Política

El campesino Cristóbal Espínola fue el primero en caer baleado en la plaza

El ataque de los francotiradores se inició en la noche del 25 de marzo de 1999, y se intensificó el 26. A 15 años del Marzo paraguayo, la mayor parte de los crímenes en la plaza quedaron en la impunidad.

Por Andrés Colmán Gutiérrez

@andrescolman

Un seco estampido estalló en medio de las sombras. Cristóbal Espínola Cardozo, dirigente campesino de 35 años de edad, cayó inerte sobre el suelo de la plaza de El Cabildo. Una bala le había ingresado en la boca y le atravesó la columna cervical.

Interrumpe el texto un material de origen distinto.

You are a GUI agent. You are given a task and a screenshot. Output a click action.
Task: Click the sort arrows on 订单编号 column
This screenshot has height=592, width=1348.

Era casi la medianoche del jueves 25 de marzo de 1999 y Cristóbal era el primer herido por balas de francotiradores, un ataque que se repetiría con mayor virulencia en la noche siguiente del viernes 26, dejando un saldo de 8 manifestantes muertos y 769 heridos, 92 de ellos por armas de fuego, durante la gesta ciudadana conocida como el Marzo paraguayo.

Espínola Cardozo era miembro de la Federación Nacional Campesina (FNC), oriundo de un asentamiento rural en la zona de J. Eulogio Estigarribia, Caaguazú. Había llegado a Asunción con la marcha campesina. Junto a sus compañeros, se unió a la resistencia ciudadana en la plaza del Congreso.

Tras ser baleado, quedó paralizado y permaneció varios días en terapia intensiva, en el Hospital Nacional, en Itauguá, donde posteriormente le diagnosticaron muerte cerebral.

Finalmente falleció el 7 de abril. Dejó una esposa viuda y cinco hijos huérfanos. El asentamiento donde vivía fue rebautizado y ahora lleva su nombre.

MOVILIZACIÓN. El asesinato del vicepresidente Luis María Argaña, en la mañana del martes 23 de marzo, fue la mecha que encendió el polvorín de la indignación popular.

A un reducido grupo de jóvenes que empezó a marchar desde el Sanatorio Americano, donde se confirmó la muerte de Argaña, hasta la esquina del Palacio de Gobierno, se fueron sumando miles de ciudadanos que finalmente se concentraron en las plazas del Congreso, y permanecieron allí durante seis días y seis noches, reclamando el juicio político al presidente Raúl Cubas y la cárcel para el general Lino Oviedo, a quienes responsabilizaban del magnicidio.

"La hermosa gesta paraguaya será imborrable por su heroicidad. Ejemplo para hoy en Latinoamérica y sus nuevas subjetividades de lucha. Lección de coraje. Lección de vida. Lección de éticas compartidas y nuevas solidaridades. Lección de esperanza y también lección magistral del poder de la resistencia civil y de las utopías que lograron movilizar", señaló el periodista Eduardo Pavlosky, en el diario argentino Página 12, en un artículo titulado "El Marzo Paraguayo", que le dio el nombre definitivo en la historia.

A 15 años de los sucesos de la plaza, la mayoría de los involucrados fueron sobreseídos por la Justicia, y la masacre de los manifestantes quedó cubierta por un gran manto de impunidad.